The task: Extract every line of the data that contains the word "Where".

* START Input data *

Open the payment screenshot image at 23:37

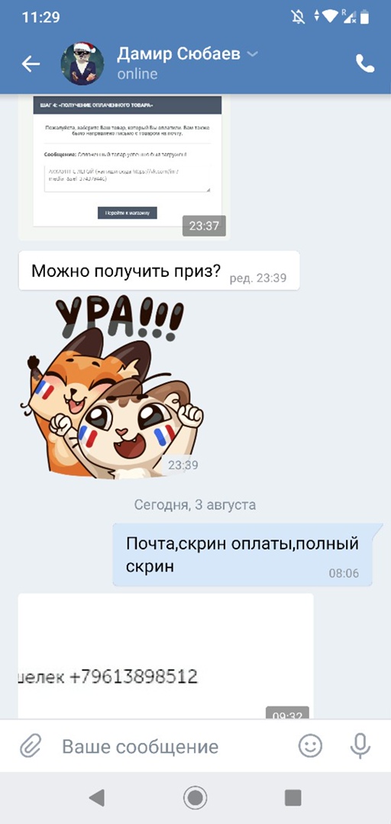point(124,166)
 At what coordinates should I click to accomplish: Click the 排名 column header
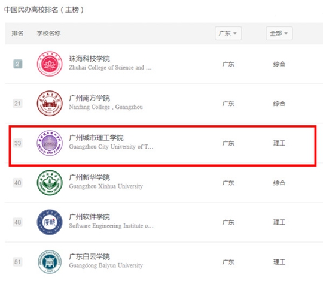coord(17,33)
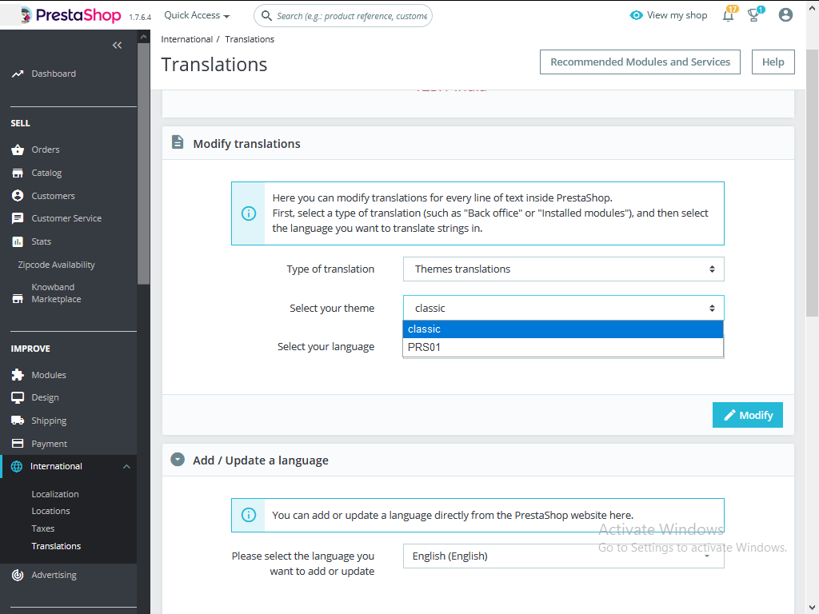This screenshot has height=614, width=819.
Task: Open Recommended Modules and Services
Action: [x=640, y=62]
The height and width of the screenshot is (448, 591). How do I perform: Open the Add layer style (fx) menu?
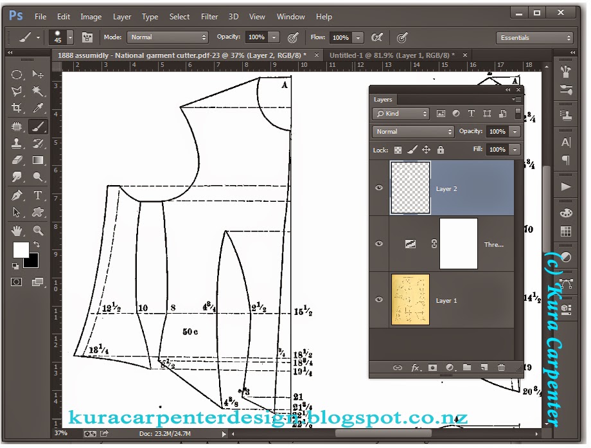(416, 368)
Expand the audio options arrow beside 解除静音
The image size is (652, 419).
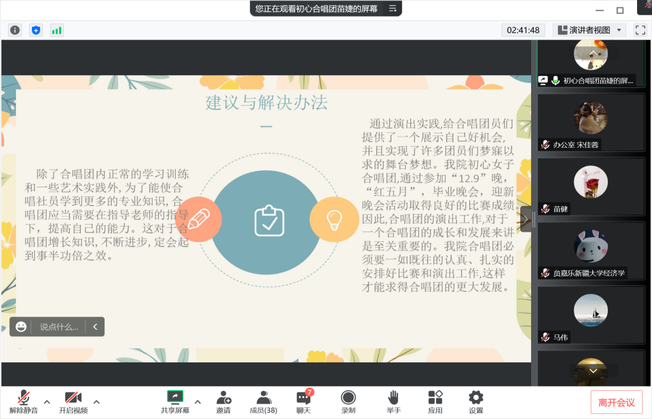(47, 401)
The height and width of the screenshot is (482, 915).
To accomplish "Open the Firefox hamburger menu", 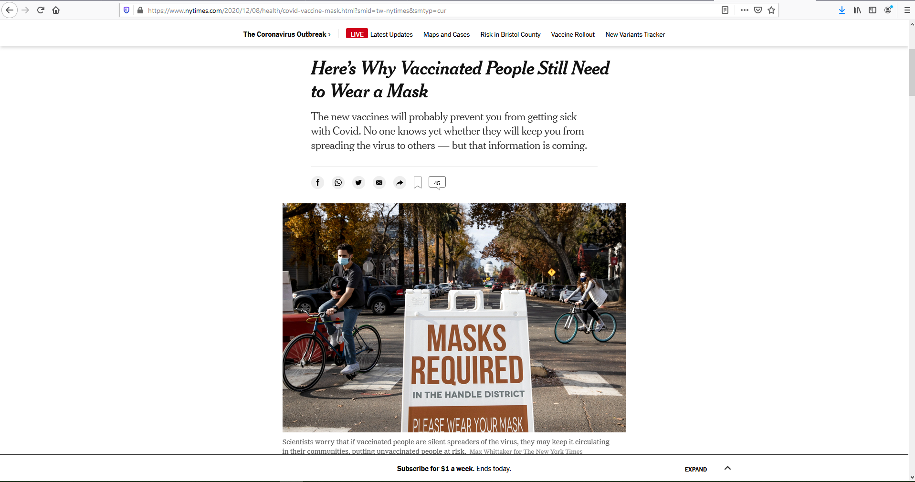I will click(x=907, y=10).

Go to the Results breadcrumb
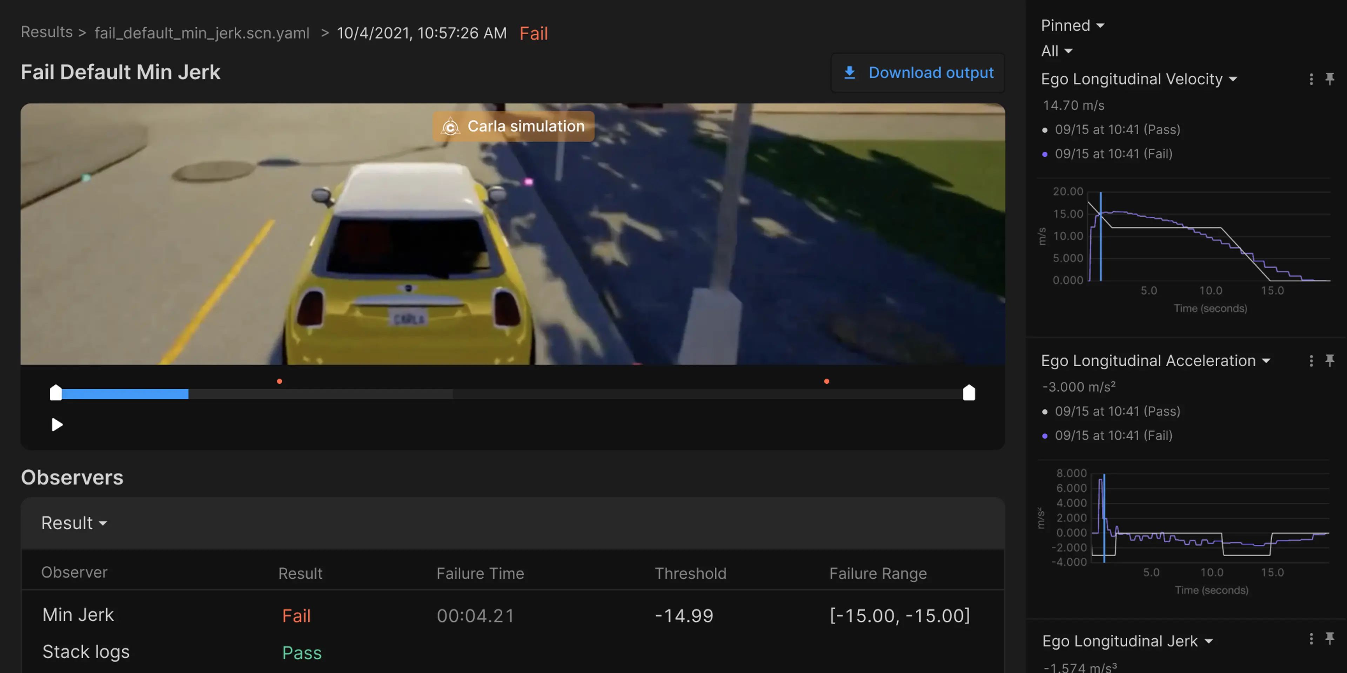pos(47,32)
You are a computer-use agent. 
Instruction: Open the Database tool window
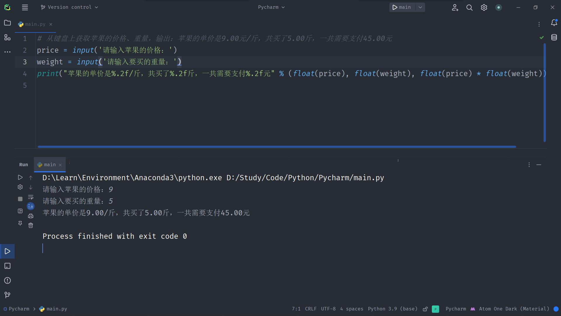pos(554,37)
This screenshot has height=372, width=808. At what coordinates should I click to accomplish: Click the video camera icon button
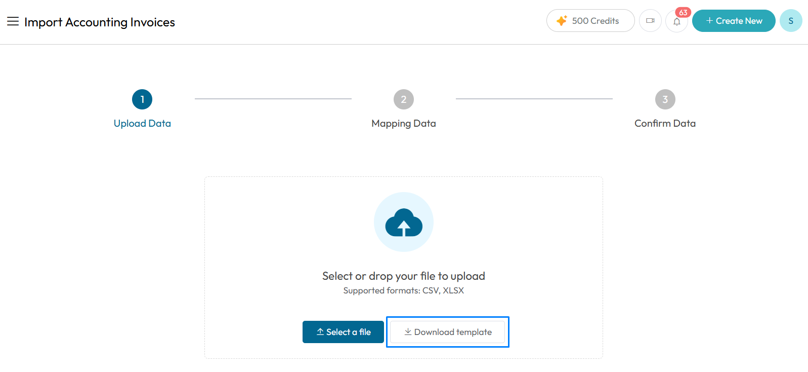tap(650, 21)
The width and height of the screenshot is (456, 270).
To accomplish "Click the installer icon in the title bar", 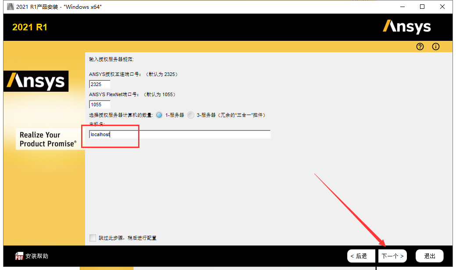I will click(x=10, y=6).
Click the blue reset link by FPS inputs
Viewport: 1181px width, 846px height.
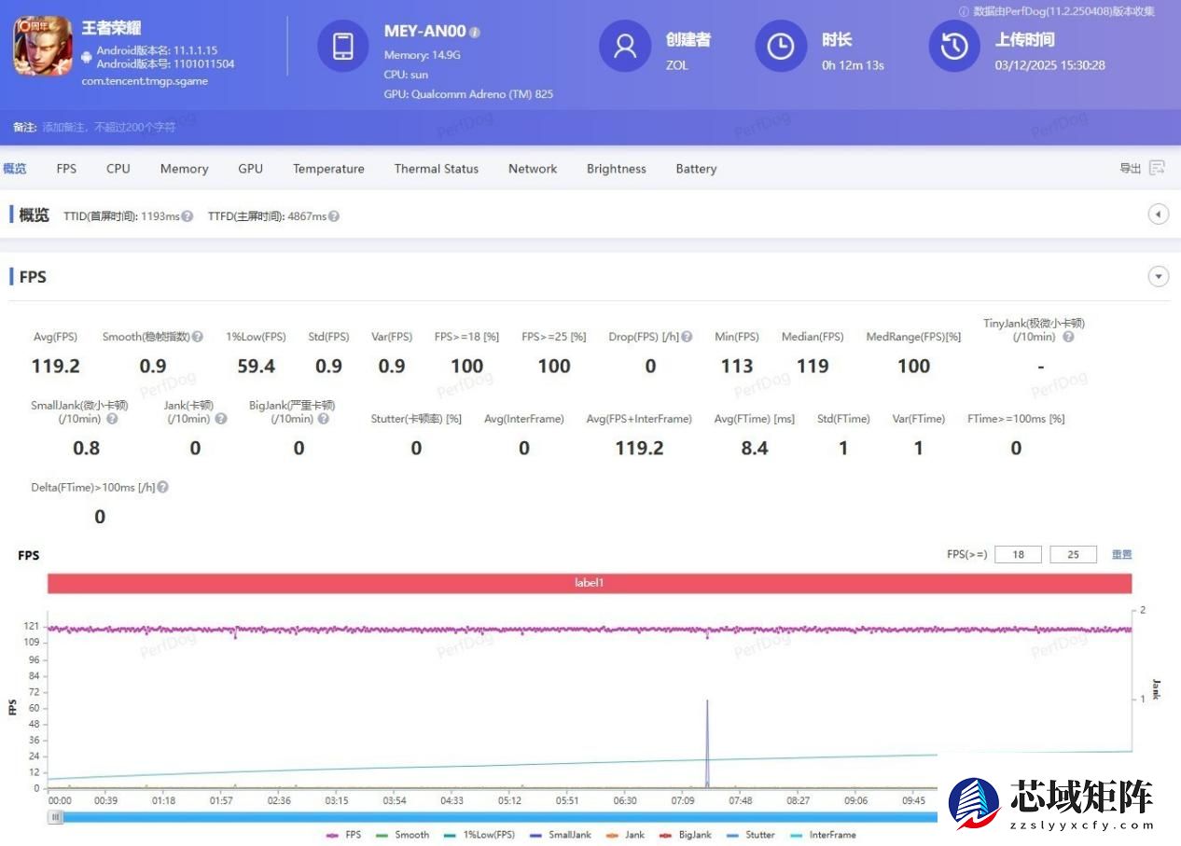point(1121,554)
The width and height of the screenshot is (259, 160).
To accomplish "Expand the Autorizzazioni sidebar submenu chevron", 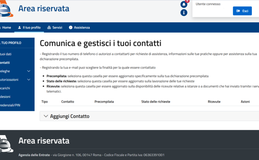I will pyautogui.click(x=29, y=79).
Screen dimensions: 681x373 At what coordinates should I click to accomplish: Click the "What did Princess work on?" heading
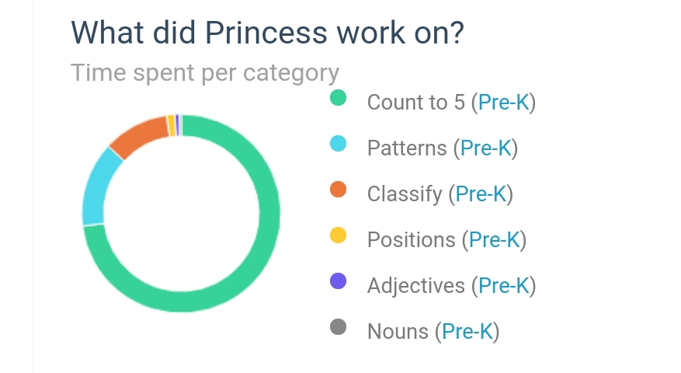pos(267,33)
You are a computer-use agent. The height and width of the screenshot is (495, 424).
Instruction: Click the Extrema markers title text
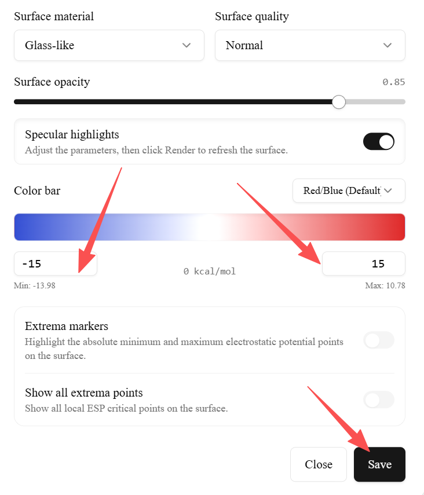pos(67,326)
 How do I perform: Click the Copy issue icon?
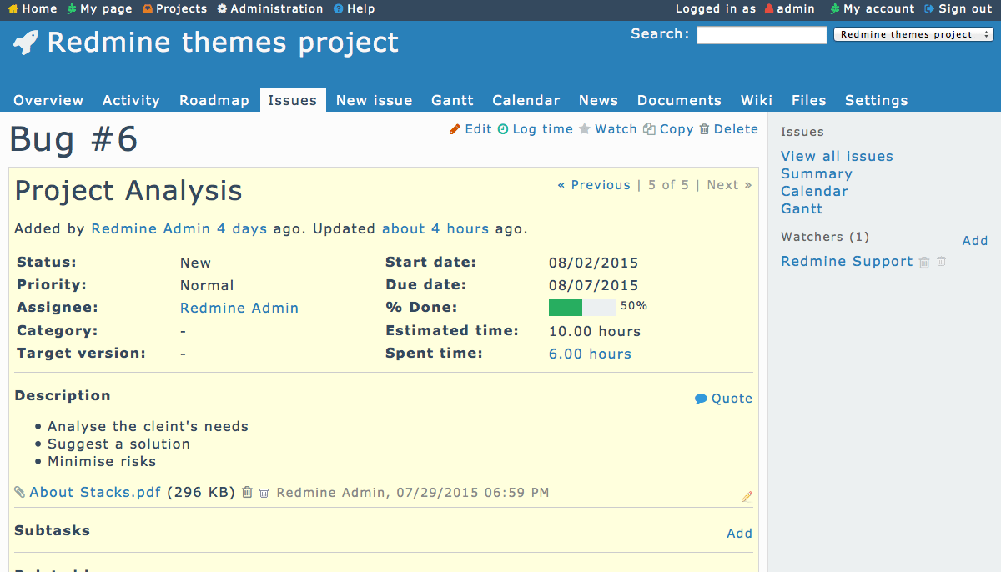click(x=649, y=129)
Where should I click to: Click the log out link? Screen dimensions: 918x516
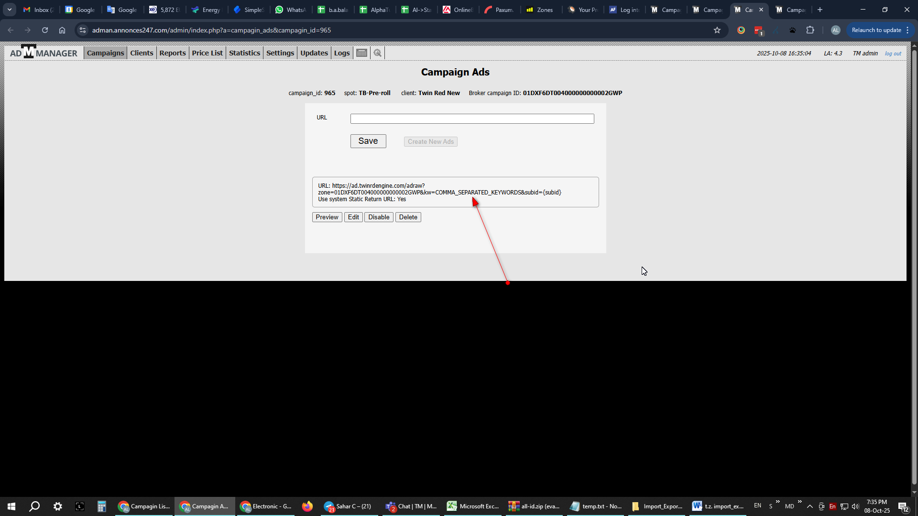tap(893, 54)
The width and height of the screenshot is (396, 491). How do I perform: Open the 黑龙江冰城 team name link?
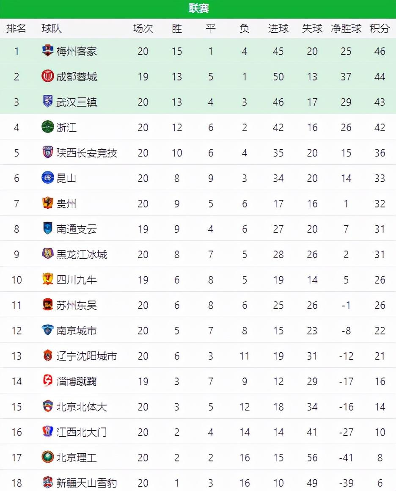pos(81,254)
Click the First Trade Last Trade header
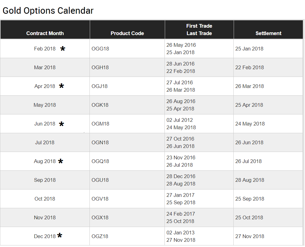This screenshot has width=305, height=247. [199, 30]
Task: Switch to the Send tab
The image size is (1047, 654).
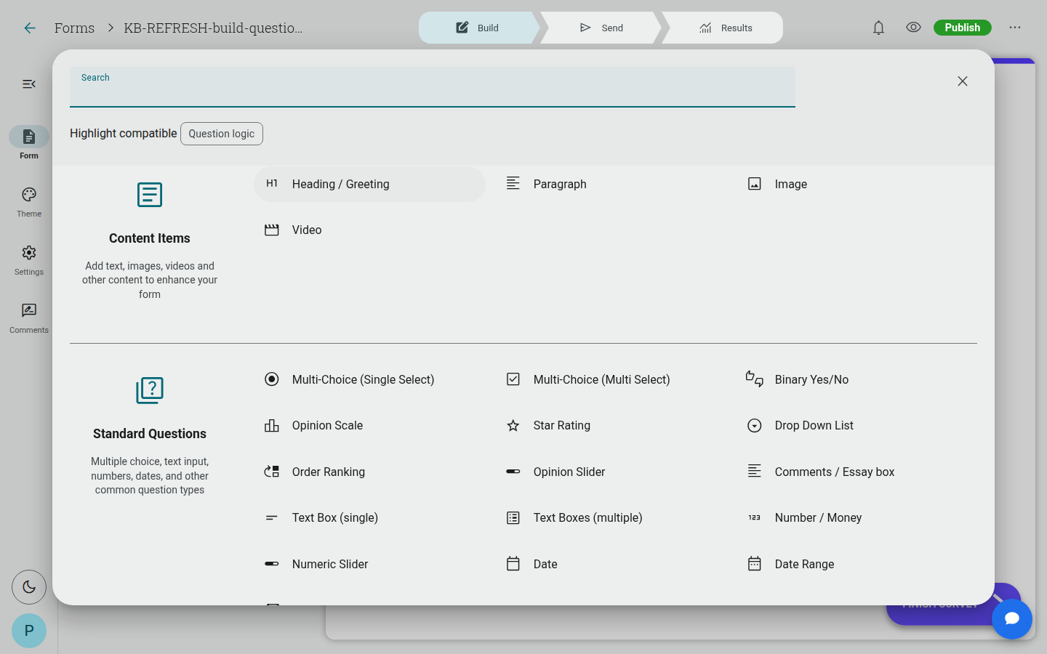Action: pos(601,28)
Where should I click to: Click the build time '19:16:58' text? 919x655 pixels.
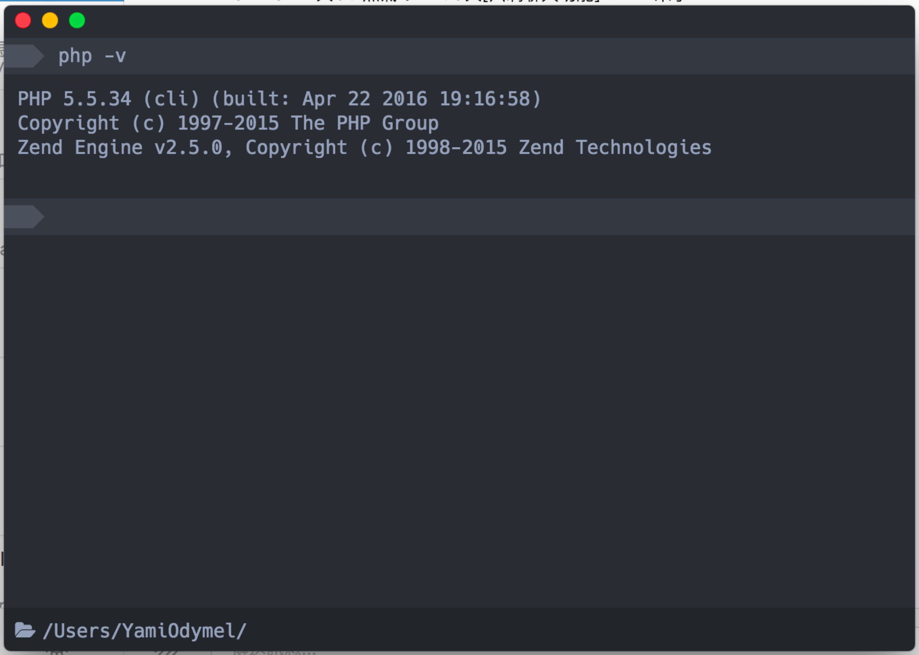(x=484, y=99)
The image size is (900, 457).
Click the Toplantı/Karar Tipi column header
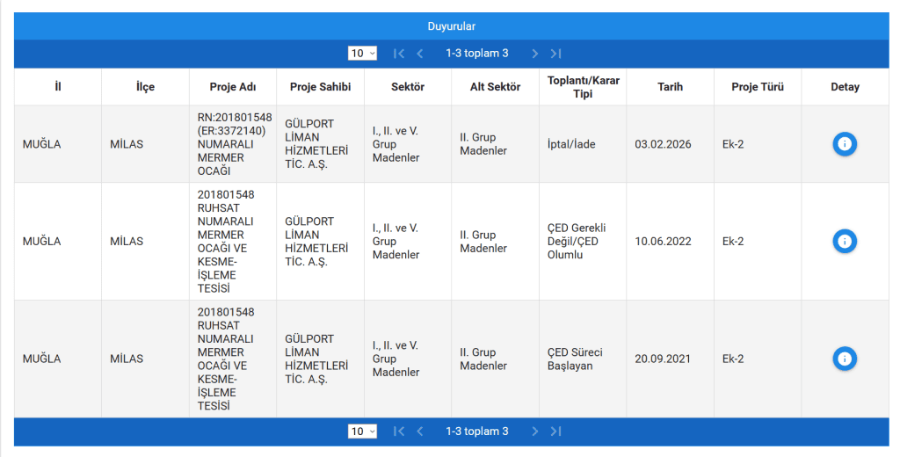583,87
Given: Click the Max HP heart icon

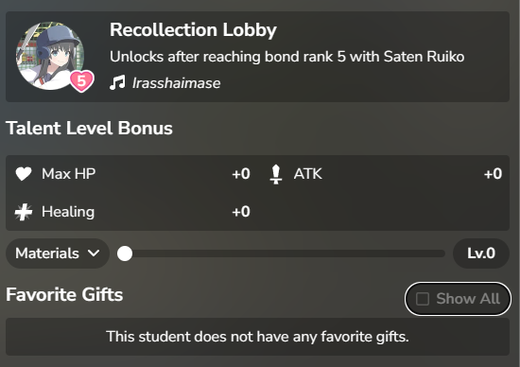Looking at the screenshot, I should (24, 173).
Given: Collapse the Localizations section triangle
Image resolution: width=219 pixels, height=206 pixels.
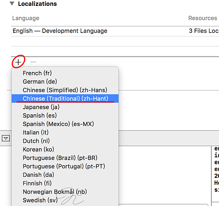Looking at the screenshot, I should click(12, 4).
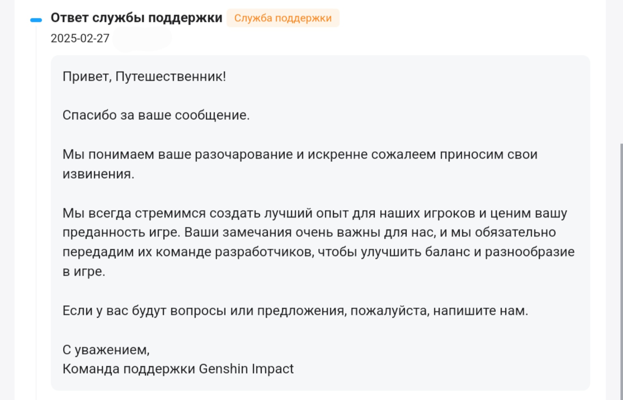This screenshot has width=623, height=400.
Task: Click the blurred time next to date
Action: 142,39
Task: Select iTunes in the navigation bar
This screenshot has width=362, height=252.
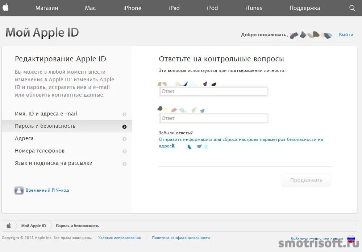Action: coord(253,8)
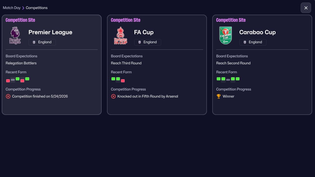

* END Input data *

Answer to this problem:
Where should I click to: Click the log out link? Screen dimensions: 918x516
Where should I click to: Click the build time '19:16:58' text? 919x655 pixels.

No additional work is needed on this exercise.